# GOAL OF THE EXERCISE
Copy out the listing below word for word, starting at the line that contains "Click Properties checkmark" and stopping after the line that contains "click(x=742, y=313)".

-- BEGIN SUPPLIED DATA --

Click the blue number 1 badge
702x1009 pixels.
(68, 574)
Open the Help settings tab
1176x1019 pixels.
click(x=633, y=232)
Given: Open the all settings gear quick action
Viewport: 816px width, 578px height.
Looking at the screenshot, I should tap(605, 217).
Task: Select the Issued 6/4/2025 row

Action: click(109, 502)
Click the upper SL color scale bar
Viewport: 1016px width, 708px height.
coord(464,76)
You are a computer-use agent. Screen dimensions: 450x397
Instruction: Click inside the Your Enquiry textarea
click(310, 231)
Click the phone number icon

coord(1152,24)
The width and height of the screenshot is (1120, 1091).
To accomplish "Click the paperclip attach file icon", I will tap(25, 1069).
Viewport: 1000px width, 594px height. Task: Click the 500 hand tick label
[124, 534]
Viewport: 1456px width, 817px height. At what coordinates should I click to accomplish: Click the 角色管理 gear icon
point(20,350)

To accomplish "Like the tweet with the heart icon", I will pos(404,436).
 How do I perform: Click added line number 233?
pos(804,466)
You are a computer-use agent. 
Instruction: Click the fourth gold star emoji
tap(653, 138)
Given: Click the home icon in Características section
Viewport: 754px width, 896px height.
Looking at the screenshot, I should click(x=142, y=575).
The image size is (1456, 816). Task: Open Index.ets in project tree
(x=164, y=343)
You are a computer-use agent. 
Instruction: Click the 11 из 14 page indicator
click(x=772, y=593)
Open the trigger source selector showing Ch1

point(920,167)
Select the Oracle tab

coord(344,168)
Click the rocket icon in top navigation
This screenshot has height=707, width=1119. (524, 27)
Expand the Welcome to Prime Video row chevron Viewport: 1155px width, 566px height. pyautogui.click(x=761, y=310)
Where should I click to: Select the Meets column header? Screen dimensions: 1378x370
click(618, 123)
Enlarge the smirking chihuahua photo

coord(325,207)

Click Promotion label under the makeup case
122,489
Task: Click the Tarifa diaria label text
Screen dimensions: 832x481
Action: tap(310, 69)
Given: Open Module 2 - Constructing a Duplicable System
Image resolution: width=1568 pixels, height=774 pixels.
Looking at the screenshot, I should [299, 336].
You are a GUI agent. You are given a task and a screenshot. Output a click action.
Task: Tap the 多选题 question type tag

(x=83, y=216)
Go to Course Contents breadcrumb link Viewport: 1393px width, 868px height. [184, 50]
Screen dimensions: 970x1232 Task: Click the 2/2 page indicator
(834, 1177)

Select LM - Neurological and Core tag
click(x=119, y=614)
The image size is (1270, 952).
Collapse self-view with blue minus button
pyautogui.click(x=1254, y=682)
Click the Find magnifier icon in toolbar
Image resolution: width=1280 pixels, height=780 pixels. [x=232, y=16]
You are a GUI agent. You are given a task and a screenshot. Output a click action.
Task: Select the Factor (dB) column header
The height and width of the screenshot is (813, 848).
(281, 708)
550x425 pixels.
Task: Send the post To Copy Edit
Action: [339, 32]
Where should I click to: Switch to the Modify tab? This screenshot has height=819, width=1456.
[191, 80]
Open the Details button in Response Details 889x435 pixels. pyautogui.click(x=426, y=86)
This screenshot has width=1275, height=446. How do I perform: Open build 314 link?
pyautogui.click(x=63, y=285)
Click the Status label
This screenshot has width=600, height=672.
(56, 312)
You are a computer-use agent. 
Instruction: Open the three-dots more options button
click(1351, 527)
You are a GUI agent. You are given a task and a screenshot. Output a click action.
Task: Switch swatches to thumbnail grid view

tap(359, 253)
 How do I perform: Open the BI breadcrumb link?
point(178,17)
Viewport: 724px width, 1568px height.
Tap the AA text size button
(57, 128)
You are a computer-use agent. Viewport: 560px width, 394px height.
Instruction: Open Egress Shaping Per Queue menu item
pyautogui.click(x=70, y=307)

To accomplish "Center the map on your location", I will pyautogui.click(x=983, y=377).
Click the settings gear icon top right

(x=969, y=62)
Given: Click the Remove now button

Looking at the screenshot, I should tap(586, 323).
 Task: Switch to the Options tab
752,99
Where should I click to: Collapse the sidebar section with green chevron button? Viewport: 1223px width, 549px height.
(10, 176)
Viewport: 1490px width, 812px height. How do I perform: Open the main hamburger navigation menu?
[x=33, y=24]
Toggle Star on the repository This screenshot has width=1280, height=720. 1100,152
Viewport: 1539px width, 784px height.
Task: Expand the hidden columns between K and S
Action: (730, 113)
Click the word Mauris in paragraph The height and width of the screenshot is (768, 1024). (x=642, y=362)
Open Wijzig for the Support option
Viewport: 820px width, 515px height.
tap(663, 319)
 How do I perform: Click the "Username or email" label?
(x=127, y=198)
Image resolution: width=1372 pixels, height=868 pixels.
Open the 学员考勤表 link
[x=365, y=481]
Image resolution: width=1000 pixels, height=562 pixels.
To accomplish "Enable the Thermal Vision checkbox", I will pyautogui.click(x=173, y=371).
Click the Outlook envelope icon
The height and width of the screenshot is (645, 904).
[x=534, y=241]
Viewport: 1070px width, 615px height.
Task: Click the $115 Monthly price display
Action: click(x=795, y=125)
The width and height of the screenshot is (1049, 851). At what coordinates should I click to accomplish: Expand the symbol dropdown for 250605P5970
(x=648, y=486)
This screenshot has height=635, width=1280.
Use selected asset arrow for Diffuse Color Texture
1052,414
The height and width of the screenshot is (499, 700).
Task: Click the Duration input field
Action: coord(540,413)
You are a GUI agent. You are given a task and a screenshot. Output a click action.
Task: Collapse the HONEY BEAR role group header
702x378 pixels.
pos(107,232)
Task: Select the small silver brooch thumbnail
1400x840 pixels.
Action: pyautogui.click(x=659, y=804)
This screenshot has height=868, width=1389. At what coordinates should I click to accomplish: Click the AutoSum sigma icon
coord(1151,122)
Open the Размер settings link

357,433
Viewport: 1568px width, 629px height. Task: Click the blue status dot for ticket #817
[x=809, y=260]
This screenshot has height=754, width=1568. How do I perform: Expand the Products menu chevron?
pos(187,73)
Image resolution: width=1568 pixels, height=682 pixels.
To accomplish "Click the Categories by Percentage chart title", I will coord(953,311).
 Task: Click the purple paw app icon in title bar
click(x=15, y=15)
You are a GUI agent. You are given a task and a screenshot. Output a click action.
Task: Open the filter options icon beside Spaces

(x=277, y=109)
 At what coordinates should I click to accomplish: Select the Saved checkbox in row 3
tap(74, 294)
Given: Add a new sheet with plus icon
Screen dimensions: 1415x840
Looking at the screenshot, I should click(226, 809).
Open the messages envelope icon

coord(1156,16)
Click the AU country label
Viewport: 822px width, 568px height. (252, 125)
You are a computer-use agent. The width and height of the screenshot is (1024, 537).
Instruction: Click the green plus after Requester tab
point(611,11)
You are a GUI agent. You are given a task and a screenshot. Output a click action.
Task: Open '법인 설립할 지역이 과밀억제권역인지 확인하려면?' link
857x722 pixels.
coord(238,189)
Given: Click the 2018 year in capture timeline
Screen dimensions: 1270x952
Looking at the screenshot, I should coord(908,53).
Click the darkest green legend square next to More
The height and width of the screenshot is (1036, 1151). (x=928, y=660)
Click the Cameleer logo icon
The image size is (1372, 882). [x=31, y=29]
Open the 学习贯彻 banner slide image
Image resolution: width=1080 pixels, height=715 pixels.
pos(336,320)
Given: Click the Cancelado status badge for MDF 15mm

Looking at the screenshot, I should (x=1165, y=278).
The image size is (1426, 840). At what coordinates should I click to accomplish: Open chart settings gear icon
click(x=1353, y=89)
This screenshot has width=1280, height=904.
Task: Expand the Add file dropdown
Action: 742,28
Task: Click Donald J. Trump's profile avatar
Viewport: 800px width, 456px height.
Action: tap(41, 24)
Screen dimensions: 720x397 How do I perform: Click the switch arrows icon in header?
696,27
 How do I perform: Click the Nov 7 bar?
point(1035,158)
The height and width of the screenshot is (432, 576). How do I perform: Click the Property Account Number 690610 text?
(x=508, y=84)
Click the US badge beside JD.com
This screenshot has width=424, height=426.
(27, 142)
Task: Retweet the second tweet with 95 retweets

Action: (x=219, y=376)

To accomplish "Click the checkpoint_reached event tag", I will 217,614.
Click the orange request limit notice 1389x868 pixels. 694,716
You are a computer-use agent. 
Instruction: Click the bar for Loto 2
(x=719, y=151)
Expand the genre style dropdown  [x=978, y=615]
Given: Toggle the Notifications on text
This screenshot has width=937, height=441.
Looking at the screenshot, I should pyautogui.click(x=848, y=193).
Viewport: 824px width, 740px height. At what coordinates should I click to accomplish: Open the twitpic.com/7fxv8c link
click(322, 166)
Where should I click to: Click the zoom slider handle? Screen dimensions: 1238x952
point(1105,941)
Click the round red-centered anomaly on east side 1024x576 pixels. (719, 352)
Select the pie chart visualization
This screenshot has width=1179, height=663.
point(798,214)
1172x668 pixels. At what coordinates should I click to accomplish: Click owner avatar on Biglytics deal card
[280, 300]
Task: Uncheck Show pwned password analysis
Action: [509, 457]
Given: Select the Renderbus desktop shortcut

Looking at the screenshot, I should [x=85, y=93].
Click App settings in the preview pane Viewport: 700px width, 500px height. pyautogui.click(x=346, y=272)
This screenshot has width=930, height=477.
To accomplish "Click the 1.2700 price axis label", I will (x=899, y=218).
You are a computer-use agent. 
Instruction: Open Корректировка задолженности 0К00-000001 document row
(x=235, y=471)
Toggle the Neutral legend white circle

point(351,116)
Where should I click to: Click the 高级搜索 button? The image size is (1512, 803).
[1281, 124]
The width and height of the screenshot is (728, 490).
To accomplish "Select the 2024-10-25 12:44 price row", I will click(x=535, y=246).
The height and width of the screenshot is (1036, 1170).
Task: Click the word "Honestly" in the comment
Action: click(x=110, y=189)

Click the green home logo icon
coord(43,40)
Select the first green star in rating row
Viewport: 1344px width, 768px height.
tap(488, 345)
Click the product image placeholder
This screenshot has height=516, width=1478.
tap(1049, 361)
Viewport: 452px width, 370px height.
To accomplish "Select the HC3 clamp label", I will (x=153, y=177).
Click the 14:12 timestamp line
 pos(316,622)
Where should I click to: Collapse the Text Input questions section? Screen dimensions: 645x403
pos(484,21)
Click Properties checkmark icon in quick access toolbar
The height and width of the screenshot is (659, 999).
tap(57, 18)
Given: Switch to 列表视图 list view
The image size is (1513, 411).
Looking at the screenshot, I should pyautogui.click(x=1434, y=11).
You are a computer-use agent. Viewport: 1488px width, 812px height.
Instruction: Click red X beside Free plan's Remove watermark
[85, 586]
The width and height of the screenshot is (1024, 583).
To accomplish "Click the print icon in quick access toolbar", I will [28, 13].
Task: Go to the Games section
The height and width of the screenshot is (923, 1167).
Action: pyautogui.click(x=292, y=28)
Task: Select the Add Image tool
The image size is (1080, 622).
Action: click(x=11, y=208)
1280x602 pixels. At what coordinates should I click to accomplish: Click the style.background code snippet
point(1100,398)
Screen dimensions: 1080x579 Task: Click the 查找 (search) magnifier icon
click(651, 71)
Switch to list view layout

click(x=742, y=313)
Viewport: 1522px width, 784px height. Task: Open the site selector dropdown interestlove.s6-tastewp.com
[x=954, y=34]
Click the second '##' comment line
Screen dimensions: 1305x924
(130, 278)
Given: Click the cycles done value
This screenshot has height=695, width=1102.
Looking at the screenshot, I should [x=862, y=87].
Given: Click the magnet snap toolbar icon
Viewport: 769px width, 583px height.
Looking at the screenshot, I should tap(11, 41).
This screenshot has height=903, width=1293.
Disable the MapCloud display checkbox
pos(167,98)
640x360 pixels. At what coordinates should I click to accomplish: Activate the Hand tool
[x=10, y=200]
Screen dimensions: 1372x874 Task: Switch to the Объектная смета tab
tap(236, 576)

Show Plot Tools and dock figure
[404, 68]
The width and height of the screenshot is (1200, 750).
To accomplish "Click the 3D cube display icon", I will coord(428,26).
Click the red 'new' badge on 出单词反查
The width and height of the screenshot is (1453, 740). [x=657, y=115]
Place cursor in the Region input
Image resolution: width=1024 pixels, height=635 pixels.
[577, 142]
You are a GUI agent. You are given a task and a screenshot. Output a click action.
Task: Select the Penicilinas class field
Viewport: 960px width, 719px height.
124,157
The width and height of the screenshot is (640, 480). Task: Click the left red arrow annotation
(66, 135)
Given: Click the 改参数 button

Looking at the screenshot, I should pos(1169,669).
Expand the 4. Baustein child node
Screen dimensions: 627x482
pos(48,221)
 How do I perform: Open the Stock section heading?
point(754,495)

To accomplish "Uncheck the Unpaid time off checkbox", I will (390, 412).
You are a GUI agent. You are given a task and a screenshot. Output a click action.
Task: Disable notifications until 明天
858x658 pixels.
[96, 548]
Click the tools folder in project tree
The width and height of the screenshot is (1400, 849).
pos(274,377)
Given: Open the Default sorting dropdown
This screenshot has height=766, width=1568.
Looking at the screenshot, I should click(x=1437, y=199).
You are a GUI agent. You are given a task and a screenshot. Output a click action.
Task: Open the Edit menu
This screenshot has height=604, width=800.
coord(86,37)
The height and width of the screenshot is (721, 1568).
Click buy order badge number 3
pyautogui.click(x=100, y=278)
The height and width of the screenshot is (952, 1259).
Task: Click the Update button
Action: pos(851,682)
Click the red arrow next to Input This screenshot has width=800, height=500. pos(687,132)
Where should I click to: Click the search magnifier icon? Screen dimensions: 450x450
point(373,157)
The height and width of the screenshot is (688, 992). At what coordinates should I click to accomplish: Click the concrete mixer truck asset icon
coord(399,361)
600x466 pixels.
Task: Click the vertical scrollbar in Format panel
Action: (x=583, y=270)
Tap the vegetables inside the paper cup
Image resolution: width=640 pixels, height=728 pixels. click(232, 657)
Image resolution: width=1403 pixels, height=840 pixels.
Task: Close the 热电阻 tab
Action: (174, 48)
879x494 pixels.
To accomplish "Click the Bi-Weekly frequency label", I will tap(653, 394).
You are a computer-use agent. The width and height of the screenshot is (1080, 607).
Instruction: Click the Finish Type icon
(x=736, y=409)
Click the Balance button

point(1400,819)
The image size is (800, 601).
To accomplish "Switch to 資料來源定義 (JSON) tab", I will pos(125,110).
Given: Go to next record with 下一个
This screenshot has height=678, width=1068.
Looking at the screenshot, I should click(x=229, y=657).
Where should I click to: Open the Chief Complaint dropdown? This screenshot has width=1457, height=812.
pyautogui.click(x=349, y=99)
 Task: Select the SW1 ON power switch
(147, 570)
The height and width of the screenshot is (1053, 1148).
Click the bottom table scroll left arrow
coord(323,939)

-- END SUPPLIED DATA --

# THE OUTPUT
Click Properties checkmark icon in quick access toolbar
The height and width of the screenshot is (659, 999).
tap(57, 18)
Given: Switch to 列表视图 list view
The image size is (1513, 411).
Looking at the screenshot, I should pyautogui.click(x=1434, y=11).
You are a computer-use agent. Viewport: 1488px width, 812px height.
Instruction: Click red X beside Free plan's Remove watermark
[85, 586]
The width and height of the screenshot is (1024, 583).
To accomplish "Click the print icon in quick access toolbar", I will [28, 13].
Task: Go to the Games section
The height and width of the screenshot is (923, 1167).
Action: pyautogui.click(x=292, y=28)
Task: Select the Add Image tool
The image size is (1080, 622).
Action: click(x=11, y=208)
1280x602 pixels. At what coordinates should I click to accomplish: Click the style.background code snippet
point(1100,398)
Screen dimensions: 1080x579 Task: Click the 查找 (search) magnifier icon
click(651, 71)
Switch to list view layout

click(x=742, y=313)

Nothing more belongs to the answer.